I’ve been thinking about Nancy lately, perhaps because spring is allegedly here. On those days when spring is teasing me like a child with a feather, I find myself daydreaming about Nancy, who lost her life at 20. Nancy – who inspired me when I was a kid and who continues to inspire me.
Nancy Clotfelter lived across the street from me when we were little girls. Her May birthday made her a month older than me, a big deal when you’re five or six years old. Nancy and I lived with our grandparents in Coffeen, Illinois. Her folks ran the grocery store until her dad died when she was about six. I didn’t have a dad for all practical purposes – a common bond.
We played together nearly every day. I can picture her blond hair, blue eyes and turned up nose, even though I don’t have a single photograph of her. She was perpetually cheerful– always smiling, never complaining. Most kids don’t really have much to complain about, but Nancy did. Both of her legs had been amputated above the knee because of a birth defect. At least that’s what I think happened. As I child, I wasn’t too concerned about the details. As an adult, I concluded her disfigured legs were amputated so she could be fitted with prostheses. I used to watch in fascination as she sat on the bed and strapped on her bulky, unwieldy legs. Dragging those heavy legs around all day must have worn her out – but they didn’t slow her down.
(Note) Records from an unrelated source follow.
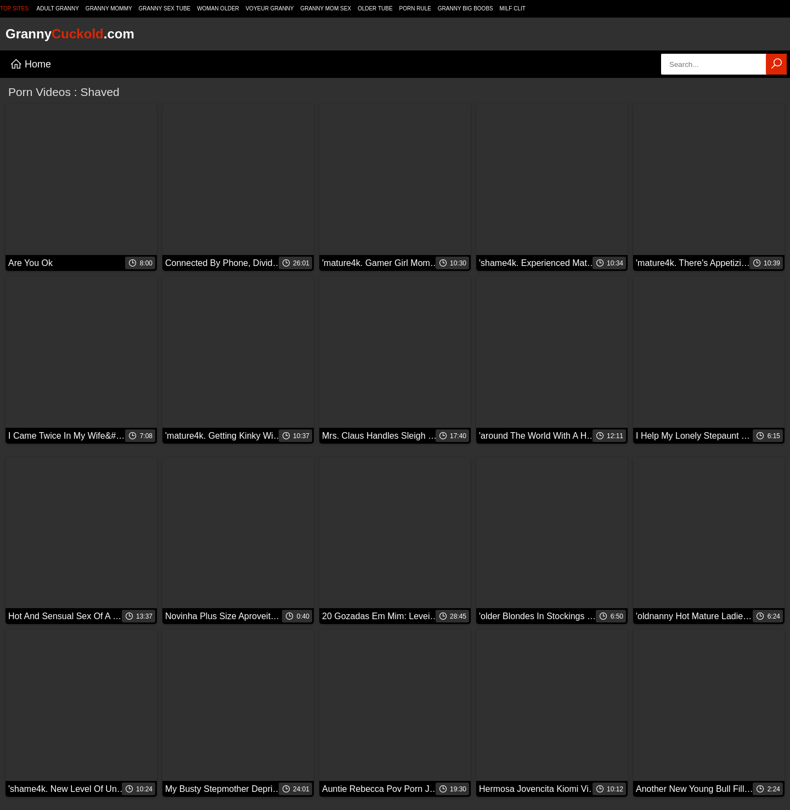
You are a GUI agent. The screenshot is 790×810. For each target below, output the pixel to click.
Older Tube (375, 8)
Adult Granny (58, 8)
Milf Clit (513, 8)
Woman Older (218, 8)
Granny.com (69, 33)
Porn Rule (415, 8)
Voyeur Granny (270, 8)
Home (30, 64)
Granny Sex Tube (165, 8)
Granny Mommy (109, 8)
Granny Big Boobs (465, 8)
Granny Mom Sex (325, 8)
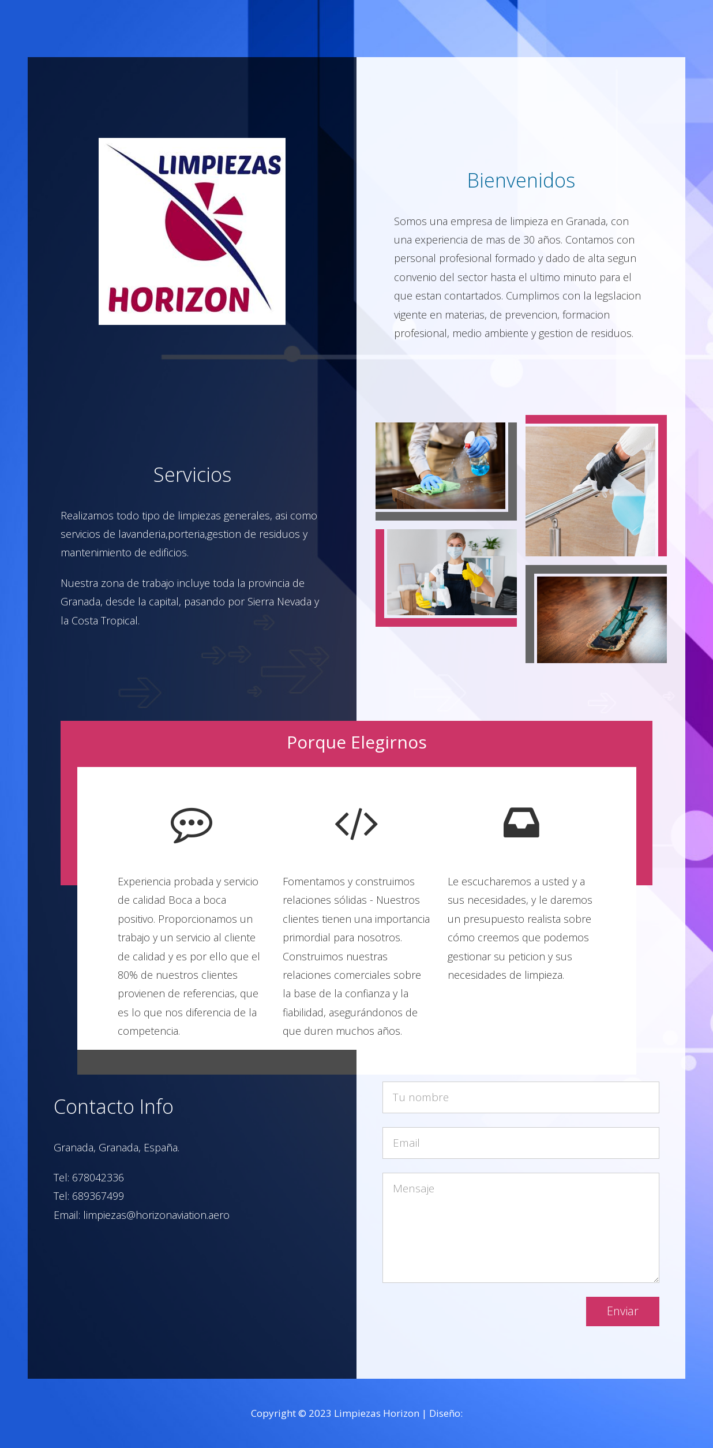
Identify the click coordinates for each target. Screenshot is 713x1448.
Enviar (623, 1311)
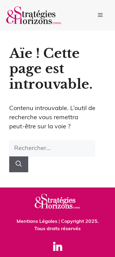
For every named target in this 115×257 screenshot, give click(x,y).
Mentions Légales (37, 221)
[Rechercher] (18, 164)
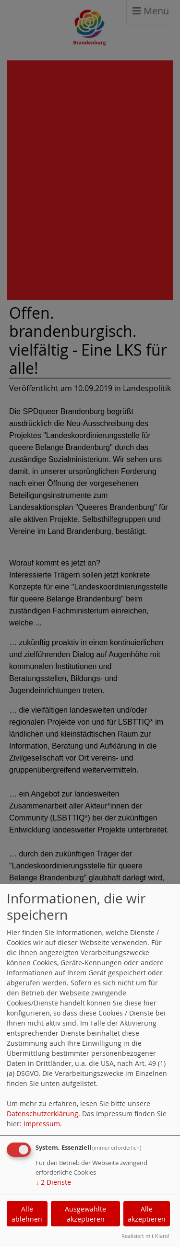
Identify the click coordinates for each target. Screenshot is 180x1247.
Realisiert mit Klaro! (145, 1235)
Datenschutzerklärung (42, 1113)
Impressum (42, 1123)
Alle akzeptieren (147, 1214)
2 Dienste (53, 1182)
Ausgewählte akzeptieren (85, 1214)
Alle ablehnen (27, 1214)
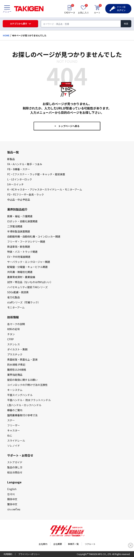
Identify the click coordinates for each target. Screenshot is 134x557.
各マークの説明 (16, 324)
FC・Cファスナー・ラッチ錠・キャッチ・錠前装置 (36, 174)
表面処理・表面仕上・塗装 (22, 359)
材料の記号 (13, 329)
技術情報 (13, 317)
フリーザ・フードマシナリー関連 (26, 241)
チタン (11, 334)
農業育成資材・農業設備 (21, 277)
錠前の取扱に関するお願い (22, 380)
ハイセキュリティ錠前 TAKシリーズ (27, 287)
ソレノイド (13, 445)
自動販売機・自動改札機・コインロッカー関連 (33, 236)
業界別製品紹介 (17, 209)
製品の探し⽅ (14, 467)
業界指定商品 (14, 374)
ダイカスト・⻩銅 (17, 349)
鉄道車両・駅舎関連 (18, 246)
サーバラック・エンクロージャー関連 (28, 262)
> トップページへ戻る (67, 126)
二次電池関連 (14, 226)
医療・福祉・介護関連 (20, 216)
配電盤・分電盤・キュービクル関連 (27, 267)
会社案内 (43, 543)
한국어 (11, 494)
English (11, 489)
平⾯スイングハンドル (20, 395)
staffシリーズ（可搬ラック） (23, 302)
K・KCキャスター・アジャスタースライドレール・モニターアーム (44, 189)
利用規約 (8, 554)
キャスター (13, 430)
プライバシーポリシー (29, 554)
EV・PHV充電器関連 (18, 257)
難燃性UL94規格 (16, 369)
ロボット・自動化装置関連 (22, 221)
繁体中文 (12, 504)
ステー (11, 420)
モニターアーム (16, 307)
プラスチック (14, 354)
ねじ (9, 435)
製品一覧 (13, 152)
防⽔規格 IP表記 (16, 364)
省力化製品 (13, 297)
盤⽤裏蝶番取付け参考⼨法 (22, 415)
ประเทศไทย (13, 509)
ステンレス (13, 344)
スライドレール (16, 440)
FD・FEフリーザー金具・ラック (25, 194)
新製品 (11, 159)
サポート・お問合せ (20, 455)
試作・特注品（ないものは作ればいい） (30, 282)
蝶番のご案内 (14, 410)
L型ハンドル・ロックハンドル (24, 405)
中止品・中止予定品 (18, 199)
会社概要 (57, 543)
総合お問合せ (14, 472)
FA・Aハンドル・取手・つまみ (24, 164)
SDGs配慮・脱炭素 (18, 292)
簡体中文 (12, 499)
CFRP (10, 339)
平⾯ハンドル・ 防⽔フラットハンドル (29, 400)
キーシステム (14, 390)
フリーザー (13, 425)
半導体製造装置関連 (18, 231)
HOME (6, 35)
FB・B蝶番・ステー (18, 169)
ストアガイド (14, 462)
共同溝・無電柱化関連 (20, 272)
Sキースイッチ (15, 184)
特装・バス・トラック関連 (22, 251)
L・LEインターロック (19, 179)
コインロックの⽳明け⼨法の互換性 (27, 385)
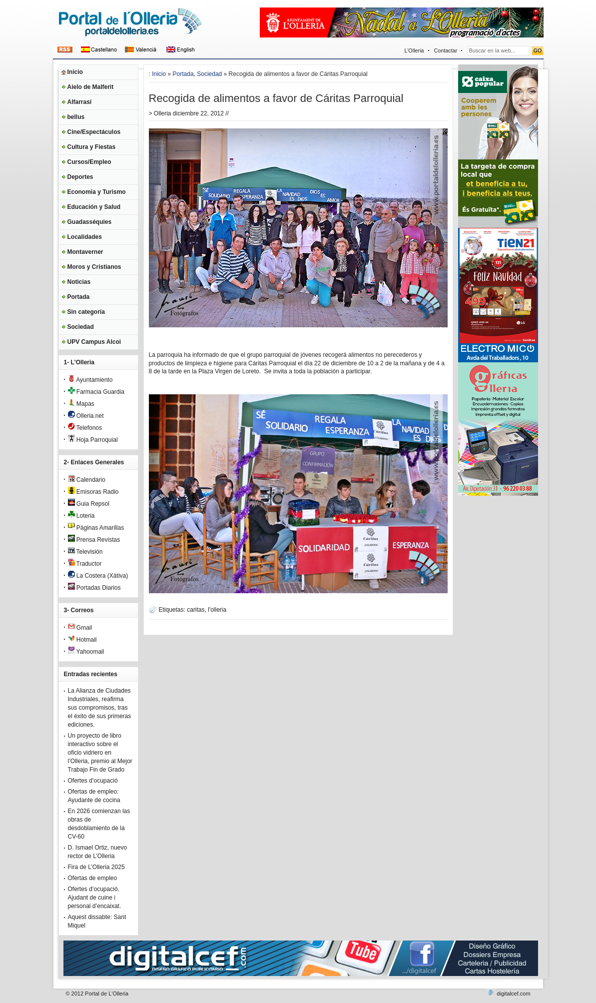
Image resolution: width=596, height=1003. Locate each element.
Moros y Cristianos (94, 266)
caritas (195, 609)
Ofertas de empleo (92, 878)
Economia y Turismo (96, 191)
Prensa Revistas (94, 539)
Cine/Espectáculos (94, 131)
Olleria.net (86, 415)
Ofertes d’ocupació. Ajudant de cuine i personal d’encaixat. (94, 898)
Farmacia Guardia (96, 391)
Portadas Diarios (94, 587)
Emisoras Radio (93, 491)
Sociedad (80, 326)
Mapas (81, 403)
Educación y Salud (94, 206)
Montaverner (85, 251)
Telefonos (85, 427)
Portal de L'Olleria (106, 994)
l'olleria (217, 609)
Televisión (85, 551)
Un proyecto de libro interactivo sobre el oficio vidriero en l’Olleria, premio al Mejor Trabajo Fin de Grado (100, 752)
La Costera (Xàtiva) (98, 575)
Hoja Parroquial (93, 439)
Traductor (85, 563)
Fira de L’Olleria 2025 (96, 867)
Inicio (75, 71)
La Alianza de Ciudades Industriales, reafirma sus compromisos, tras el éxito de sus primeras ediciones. (99, 707)
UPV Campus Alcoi (94, 341)
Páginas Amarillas (96, 527)
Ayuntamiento (90, 379)
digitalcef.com (513, 994)
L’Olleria (414, 50)
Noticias (79, 281)
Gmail (80, 627)
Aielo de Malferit (90, 86)
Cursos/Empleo (89, 161)
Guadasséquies (89, 221)
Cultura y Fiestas (91, 146)
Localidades (84, 236)
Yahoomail (86, 651)
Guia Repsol (88, 503)
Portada (78, 296)
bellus (76, 116)
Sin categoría (86, 311)
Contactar (446, 50)
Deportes (80, 176)
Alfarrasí (79, 101)
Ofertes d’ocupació (93, 780)
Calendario (86, 479)
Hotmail (82, 639)
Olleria (162, 113)
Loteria (81, 515)
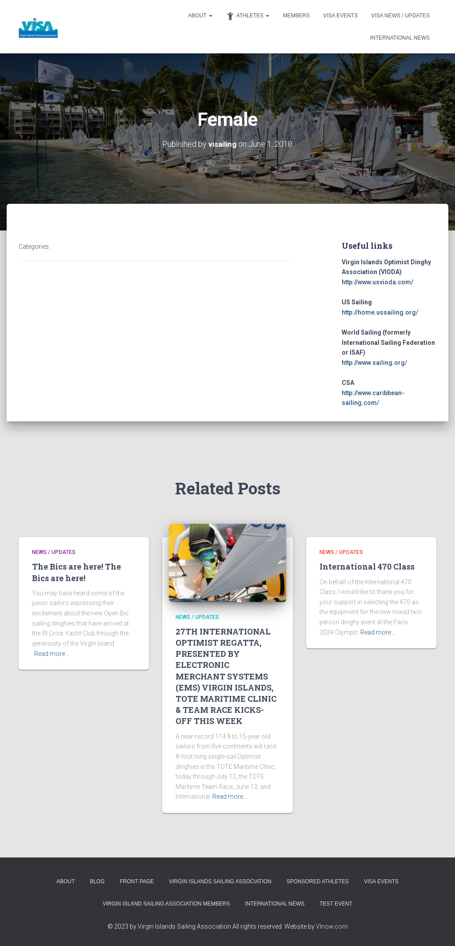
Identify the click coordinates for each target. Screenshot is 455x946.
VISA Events (340, 15)
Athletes (247, 16)
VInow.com (332, 926)
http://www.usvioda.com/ (377, 281)
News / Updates (54, 552)
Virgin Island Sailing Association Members (166, 903)
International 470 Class (367, 566)
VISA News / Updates (400, 15)
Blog (97, 881)
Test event (335, 903)
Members (296, 15)
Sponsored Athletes (318, 881)
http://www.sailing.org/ (374, 362)
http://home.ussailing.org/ (380, 311)
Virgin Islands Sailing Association (220, 881)
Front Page (137, 881)
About (200, 15)
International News (400, 38)
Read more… (51, 653)
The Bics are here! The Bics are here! (76, 572)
Nancy had no trouble keeping up with me as I rode my tricycle down the street. She loped along behind, blond hair flying, with a big smile on her face. I picture us from the perspective of someone watching from across the street rather than someone who was peddling the tricycle. Nancy’s summer wardrobe consisted of little ruffled midriff tops and cotton slacks. She wore wide-legged pants to hide her legs when other little girls wore sundresses.
I moved away from Coffeen when I was seven, after my mother remarried. I saw her occasionally after that, and then her mother remarried and they moved to the Chicago suburbs. We were 12 when we last got together. It was an awkward meeting. Several years had passed since we’d seen each other, but we eased back into a familiar groove and hugged when we said good-bye.
A commuter train killed Nancy when she was 20. Her legs buckled as she crossed the railroad tracks. A young father and businessman came to her rescue, but he was also killed. They were no match for the 60-mile-an-hour train. The yellowed newspaper account holds a special place in my scrapbook.
Even though she was only 20, Nancy was on her second marriage. She didn’t let any grass grow under her artificial feet. She drove a car with hand controls. She was a fast mover, but she was not fast enough to escape the train. I shudder to think what her last moments must have been like.
I wonder if I’ll see her again someday–and if we’ll pick up where we left off.
Frank Sinatra nailed it when he recorded a song about his daughter, Nancy: “No angel could replace Nancy, with the laughing face.”